7.3 Non Exclusive. YOU UNDERSTAND THAT WE MAY AT ANY TIME (DIRECTLY OR INDIRECTLY), ENTER INTO MARKETING TERMS WITH OTHER WEBSITES OR MARKETERS ON THE SAME OR DIFFERENT TERMS AS THOSE PROVIDED TO YOU HEREIN AND THAT SUCH OTHER WEBSITES OR MARKETERS MAY BE SIMILAR AND EVEN COMPETE WITH YOU. YOU UNDERSTAND THAT WE MAY RE DIRECT TRAFFIC AND USERS FROM OUR SITE TO ANY OTHER WEBSITE THAT WE DEEM APPROPRIATE IN OUR SOLE DISCRETION, WITHOUT ANY ADDITIONAL COMPENSATION TO YOU.
8.1 Notices. All notices pertaining to this Agreement will be given by email as follows: to us at support@Popup-Ad.com
; and, to you at address provided on our online signup form (or as subsequently updated by you to us in the event of change).

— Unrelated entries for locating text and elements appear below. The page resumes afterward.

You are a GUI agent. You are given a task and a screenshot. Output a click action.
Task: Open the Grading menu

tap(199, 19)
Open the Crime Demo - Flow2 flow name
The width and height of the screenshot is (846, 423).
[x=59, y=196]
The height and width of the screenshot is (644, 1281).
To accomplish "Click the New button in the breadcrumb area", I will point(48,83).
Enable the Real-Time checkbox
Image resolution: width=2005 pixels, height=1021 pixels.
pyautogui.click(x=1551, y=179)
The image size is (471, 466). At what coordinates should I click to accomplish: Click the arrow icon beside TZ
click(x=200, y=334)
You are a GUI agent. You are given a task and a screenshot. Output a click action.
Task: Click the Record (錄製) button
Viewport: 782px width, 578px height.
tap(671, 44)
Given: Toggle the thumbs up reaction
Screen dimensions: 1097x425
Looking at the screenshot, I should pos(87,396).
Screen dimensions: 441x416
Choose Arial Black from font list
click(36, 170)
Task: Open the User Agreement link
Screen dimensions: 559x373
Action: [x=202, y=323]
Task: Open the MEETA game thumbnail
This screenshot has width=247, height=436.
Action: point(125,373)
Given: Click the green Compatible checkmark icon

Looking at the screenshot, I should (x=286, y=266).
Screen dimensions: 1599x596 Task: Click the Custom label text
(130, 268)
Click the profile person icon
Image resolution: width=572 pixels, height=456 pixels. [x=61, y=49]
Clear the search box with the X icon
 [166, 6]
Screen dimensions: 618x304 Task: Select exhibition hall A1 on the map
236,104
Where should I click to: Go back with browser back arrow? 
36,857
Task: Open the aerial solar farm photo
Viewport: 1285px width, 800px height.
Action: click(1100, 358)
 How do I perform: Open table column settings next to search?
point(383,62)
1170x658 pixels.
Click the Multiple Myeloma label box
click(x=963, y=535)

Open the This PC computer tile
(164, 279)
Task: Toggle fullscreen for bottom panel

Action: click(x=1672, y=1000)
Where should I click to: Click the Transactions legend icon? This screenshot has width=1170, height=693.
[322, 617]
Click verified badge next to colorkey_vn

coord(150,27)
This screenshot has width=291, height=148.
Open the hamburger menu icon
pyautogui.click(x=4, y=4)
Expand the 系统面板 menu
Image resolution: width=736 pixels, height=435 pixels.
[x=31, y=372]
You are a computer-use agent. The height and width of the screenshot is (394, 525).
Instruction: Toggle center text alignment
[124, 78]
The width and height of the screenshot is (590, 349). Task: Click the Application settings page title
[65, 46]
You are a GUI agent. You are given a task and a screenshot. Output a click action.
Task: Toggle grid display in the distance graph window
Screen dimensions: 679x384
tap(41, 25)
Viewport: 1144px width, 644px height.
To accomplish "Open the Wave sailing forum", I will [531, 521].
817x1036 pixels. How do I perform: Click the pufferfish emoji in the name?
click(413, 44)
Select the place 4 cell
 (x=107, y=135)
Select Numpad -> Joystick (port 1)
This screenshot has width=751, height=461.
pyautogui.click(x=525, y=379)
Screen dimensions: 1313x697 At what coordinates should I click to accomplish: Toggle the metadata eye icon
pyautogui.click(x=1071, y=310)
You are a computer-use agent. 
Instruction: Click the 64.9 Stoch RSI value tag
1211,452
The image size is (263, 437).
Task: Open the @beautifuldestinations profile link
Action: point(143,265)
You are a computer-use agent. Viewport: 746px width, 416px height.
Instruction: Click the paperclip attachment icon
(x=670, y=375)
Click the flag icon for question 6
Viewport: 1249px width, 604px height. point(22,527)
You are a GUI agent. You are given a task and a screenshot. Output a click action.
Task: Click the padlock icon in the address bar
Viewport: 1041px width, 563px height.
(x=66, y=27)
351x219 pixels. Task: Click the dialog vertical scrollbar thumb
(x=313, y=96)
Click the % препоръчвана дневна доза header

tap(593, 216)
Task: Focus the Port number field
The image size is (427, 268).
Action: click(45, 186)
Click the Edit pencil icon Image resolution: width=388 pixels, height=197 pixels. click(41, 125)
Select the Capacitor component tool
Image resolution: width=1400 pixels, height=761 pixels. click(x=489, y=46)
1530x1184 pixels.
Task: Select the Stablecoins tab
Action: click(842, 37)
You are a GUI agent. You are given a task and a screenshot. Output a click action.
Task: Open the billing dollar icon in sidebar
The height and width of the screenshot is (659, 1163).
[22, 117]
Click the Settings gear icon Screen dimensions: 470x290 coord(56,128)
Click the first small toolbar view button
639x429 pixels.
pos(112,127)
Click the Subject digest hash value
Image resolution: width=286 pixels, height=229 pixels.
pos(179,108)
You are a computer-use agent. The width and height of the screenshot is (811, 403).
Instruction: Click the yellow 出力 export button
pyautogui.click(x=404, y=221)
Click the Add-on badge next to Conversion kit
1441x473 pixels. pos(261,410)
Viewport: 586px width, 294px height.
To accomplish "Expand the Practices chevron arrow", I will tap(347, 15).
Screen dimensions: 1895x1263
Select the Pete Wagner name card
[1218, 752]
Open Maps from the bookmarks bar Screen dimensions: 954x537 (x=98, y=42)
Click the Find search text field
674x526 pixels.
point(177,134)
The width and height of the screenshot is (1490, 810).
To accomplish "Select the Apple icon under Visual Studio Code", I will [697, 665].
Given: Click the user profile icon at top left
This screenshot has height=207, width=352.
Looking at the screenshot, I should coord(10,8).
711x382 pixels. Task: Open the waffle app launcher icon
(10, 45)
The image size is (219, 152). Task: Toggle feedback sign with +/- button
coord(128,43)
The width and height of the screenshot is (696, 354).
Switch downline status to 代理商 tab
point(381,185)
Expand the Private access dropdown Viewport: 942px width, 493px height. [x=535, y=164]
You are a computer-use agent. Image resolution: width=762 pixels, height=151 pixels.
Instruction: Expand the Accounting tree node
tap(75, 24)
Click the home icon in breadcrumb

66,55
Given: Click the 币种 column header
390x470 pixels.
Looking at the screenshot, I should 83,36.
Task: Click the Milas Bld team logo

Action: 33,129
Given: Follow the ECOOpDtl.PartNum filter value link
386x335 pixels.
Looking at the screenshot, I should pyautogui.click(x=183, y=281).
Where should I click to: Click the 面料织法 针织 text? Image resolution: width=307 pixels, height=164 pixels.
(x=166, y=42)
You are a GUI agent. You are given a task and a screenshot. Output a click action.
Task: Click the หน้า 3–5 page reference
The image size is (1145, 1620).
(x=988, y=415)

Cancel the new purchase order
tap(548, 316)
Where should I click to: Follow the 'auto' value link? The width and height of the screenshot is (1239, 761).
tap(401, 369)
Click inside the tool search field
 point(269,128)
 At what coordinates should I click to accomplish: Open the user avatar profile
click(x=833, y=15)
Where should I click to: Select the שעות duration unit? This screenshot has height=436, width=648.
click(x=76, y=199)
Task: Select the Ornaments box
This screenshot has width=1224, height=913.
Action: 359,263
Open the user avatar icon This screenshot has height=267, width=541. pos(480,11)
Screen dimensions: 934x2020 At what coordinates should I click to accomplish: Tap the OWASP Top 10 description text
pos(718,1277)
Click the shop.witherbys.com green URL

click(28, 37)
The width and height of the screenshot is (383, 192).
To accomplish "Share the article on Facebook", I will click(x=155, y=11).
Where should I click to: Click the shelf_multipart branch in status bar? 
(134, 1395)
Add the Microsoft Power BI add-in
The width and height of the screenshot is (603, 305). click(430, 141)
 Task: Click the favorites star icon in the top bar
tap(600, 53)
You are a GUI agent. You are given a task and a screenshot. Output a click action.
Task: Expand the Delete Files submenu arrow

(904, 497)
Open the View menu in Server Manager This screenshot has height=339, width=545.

8.2 Relationship of Parties. There is no relationship of exclusivity, partnership, joint venture, employment or franchise between you or us under this agreement. Neither party has the authority to bind the other nor to incur any obligation on the other's behalf, except as expressly provided herein. Nothing in this Agreement will be construed to provide any rights, remedies or benefits to any person or entity not a party to this agreement.
8.3 Assignment. This Agreement and the rights and obligations hereunder may not be assigned by you without our express written consent.
8.4 Entire Agreement. This Agreement embodies the complete agreement and understanding of the parties hereto with respect to the subject matter hereof and supersedes and pre-empts any prior understandings or agreements between the parties, written or oral, which may be related to the subject matter hereof. The headings in this agreement are for convenience only and will have no effect on the construction of this agreement.
8.5 Modification. We may modify any of the terms of this Agreement at any time, in our sole discretion, by emailing you a change notice or by posting the new agreement on our site. Modifications may include, for example, changes in the scope of available fees, time for payment and marketing rules. IF ANY MODIFICATION IS UNACCEPTABLE TO YOU, YOUR ONLY RECOURSE IS TO TERMINATE THIS AGREEMENT. YOUR CONTINUED PARTICIPATION IN THE NETWORK FOLLOWING POSTING OR NOTICE OF CHANGE WILL BE DEEMED BINDING ACCEPTANCE OF THE MODIFICATION.
8.6 Sever ability/waiver. Whenever possible, each provision of this agreement will be interpreted in such a manner as to be effective and valid under applicable law but, if any provision of this agreement is held to be invalid, illegal or unenforceable in any respect, such provision will be ineffective only to the extent of such invalidity, or unenforceability, without invalidating the remainder of this agreement or any provision hereof. No waiver will be implied from conduct or failure to enforce any rights and must be in writing to be effective.
8.7 Governing Law. The validity of this Agreement, its construction, interpretation, and enforcement, and the rights of the parties hereto will be determined under, governed by, and construed in accordance with the laws of United Kindgom.
8.8 Arbitration. Any controversy or claim arising out of or relating to this agreement, or breach of this agreement, will be settled by binding arbitration, and judgment on the award rendered by the arbitrator may be entered in any court having jurisdiction. There will be one arbitrator, mutually agreeable to the parties, or if the parties cannot agree on an arbitrator, then a court of competent jurisdiction will appoint one. The losing party will pay all the expenses of the arbitration, including legal fees.
8.9 Force Majeure. The parties' obligations under this agreement are subject to and neither party will be liable for, failure to perform, damage, or malfunction of any equipment, or any consequences
thereof occasioned by or due to fire, flood, water, the elements, labour disputes, power failures, explosions, governmental actions, unavailability of transportation, acts or omission of third-parties,
or any other causes beyond the party's reasonable control.
IN WITNESS WHEREOF, you expressly agree to the terms and conditions of this agreement.